At school and in public, I tried my best to maintain a persona of “ethnicity not otherwise specified.” I did not speak about Pakistani or Muslim customs and hid the aspects of myself that would signal otherness even more than my name, or skin tone, or eye shape would. It was often easier to allow people to mispronounce and misinterpret aspects of my identity for convenience. Comments such as “no but where are you really from?” and “wow your hijab/dress is so exotic,” were easier to weather than getting into long explanations about orientalism and colonial histories. These comments seemed innocent enough, but they contributed to the fear that my identity is inherently wrong, just because it is “different.”

Unfortunately, most people do not realize that these comments are destructive because their historical meaning has been erased and replaced with a definition that people of colour are meant to accept as compliments. But for most people of color, these comments, rather than being compliments, are seen as micro-aggressions, because words such as exotic highlight feelings of otherness for people of color. It sets us apart from a socially constructed notion of normalness and categorizes us as objects to be looked at, rather than people.

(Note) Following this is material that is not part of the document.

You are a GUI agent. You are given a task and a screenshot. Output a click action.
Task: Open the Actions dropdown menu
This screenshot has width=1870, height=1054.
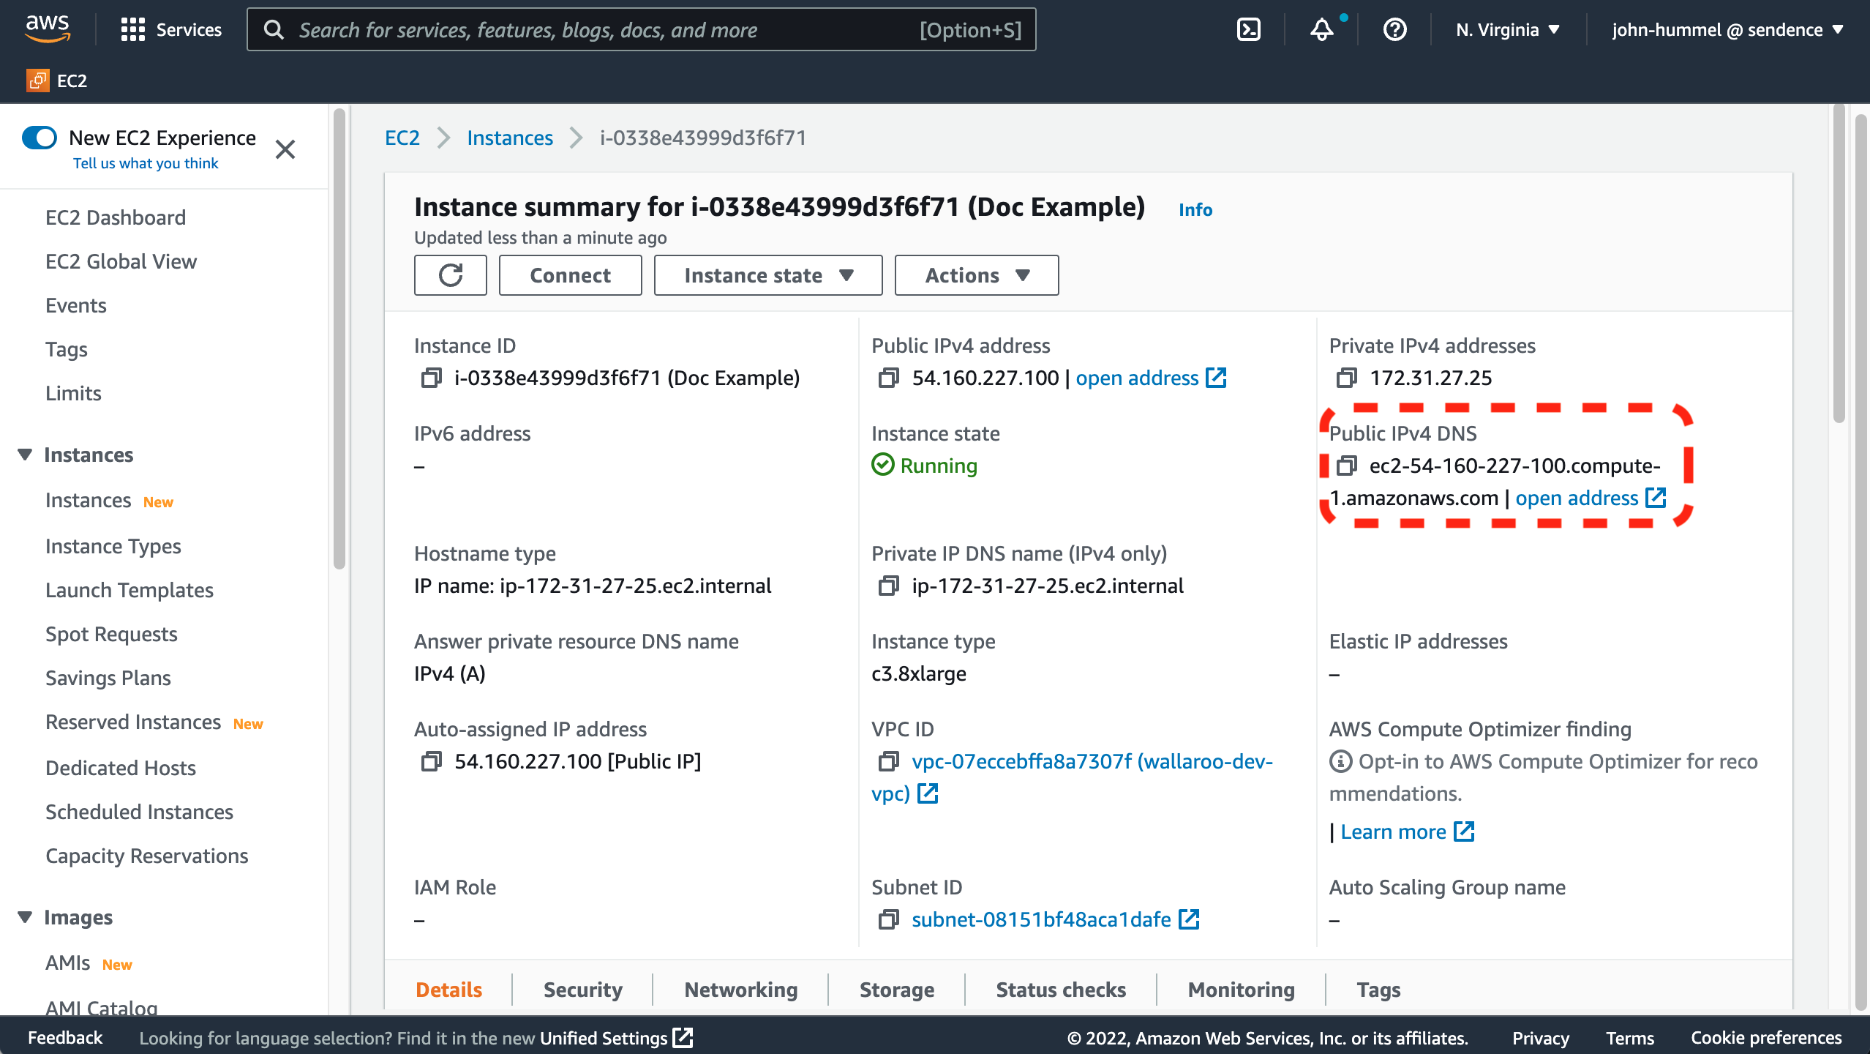[x=976, y=274]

These feelings compounded, and as a result, it was not only my cultural identity that was affected. My identity as a whole, I felt the need to keep secret; anything slightly outside the norm was stowed away, to be experienced only in solitude. My poetry. My taste in music. Thoughts and emotions that were healthy to express but never were because I was ashamed of them. I hesitated in expressing different aspects of my identity since I was a child because it would further highlight my otherness. I would feel my face heating up in embarrassment because of mundane things like playing music in the car with friends, or what I had for lunch that day, or obsessing over whether or not I was pronouncing things right despite English being my primary language because of comments like where is your accent from?

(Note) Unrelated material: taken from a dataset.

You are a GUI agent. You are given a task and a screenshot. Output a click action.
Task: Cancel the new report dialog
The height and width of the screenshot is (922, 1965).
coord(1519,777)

I am slowly starting to realize that there is nothing wrong with my religion, there is nothing wrong with being Pakistani, there is nothing wrong with being a woman and the sense of shame and embarrassment I feel is the result of systems that want me to feel that way because they capitalize on it. They profit from my rejection of my culture, but why should I give them that? I know what my culture is—rich, beautiful and full of life. It has taught me the values and morals that I hold close and that I know make me a better human.

So yes, I have internalized a lot of race-related self-deprecation, but that does not mean that it is the end all, be all for me.

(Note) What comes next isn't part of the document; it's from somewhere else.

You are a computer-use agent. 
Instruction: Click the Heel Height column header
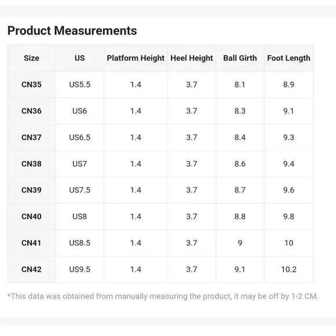coord(192,58)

It is the way my mother speaks about her hometown—fruit gardens and the makai ki roti that my cousin and I would later fight over on trips to Pakistan. Street vendors with corn cooking in sand, brightly colored fabrics hanging from shop corners; children crowding your car at streetlights, selling anything from fruit to small toys. It is the way that Urdu and Hindko have always sounded like poetry when the elders of my family spoke it to each other. It is the way that I have always had a collectivist mentality, thinking about how my actions affect those around me, because my culture and religion has always taught me that humans are meant to live as a cooperative society, supporting and helping each other whenever it is needed.

So yes, I have internalized a lot of race-related self-deprecation, but that does not mean that it is the end all, be all for me. I am acknowledging how it has affected my identity and sense of Self. I am reflecting on why I have these thought processes and how I can begin to change them. I am starting to practice things in an act that would be defiance to some, but are really positive affirmations I one day hope to cultivate in myself.